(Beginning of Source information)

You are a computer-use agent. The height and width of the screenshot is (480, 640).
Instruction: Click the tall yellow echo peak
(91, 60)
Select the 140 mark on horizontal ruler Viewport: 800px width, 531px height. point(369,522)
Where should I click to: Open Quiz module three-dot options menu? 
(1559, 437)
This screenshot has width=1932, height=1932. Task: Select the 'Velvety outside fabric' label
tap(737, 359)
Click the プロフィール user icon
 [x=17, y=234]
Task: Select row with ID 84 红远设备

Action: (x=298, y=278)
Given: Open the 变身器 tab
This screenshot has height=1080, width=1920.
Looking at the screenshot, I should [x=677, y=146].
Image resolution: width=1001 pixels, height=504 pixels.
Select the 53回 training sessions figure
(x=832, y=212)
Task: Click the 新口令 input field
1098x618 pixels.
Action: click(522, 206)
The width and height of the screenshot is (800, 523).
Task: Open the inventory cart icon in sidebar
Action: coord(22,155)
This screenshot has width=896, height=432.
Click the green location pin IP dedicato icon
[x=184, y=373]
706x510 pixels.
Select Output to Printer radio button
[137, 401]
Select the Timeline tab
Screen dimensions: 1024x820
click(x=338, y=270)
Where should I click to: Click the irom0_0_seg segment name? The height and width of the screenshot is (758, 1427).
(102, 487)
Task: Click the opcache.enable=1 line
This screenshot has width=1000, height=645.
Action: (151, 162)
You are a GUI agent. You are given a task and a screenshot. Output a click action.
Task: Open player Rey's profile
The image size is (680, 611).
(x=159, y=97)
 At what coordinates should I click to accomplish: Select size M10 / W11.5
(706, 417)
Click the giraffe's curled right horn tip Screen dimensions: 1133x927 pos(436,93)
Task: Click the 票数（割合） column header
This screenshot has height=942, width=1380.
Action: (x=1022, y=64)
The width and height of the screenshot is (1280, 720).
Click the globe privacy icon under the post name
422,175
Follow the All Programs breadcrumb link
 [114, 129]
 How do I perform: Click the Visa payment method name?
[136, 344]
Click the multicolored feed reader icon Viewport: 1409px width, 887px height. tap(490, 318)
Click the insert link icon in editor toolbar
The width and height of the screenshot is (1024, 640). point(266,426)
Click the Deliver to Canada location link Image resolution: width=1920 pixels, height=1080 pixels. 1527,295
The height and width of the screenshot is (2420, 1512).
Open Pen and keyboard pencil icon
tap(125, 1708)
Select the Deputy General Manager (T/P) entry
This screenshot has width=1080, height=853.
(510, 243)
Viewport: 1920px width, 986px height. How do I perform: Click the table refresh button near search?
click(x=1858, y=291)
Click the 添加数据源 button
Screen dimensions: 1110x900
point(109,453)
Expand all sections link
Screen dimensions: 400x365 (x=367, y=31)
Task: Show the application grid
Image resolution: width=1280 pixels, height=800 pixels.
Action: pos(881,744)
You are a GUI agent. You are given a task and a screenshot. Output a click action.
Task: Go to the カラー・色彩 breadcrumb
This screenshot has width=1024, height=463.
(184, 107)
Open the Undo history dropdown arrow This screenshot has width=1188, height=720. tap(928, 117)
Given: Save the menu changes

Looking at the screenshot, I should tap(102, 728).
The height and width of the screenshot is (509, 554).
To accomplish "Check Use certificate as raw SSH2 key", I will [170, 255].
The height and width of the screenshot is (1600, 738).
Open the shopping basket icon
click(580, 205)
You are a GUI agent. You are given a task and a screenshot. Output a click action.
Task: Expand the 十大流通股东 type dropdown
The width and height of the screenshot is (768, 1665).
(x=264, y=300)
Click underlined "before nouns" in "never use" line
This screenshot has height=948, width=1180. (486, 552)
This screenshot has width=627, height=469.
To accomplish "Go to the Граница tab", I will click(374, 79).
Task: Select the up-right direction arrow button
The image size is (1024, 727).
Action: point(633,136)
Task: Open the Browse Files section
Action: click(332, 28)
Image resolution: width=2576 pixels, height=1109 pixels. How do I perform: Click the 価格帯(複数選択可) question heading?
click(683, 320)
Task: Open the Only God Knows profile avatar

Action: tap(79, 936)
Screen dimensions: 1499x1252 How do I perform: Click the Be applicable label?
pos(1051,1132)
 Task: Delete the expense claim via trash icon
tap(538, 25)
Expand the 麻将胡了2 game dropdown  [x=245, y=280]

(End of Source information)

Exercise directions: Word for word, restate the lines above from the line containing "This screenshot has height=1080, width=1920." through the line containing "Task: Click the 新口令 input field", with both included and nothing else.

Finished task:
This screenshot has height=1080, width=1920.
Looking at the screenshot, I should [x=677, y=146].
Image resolution: width=1001 pixels, height=504 pixels.
Select the 53回 training sessions figure
(x=832, y=212)
Task: Click the 新口令 input field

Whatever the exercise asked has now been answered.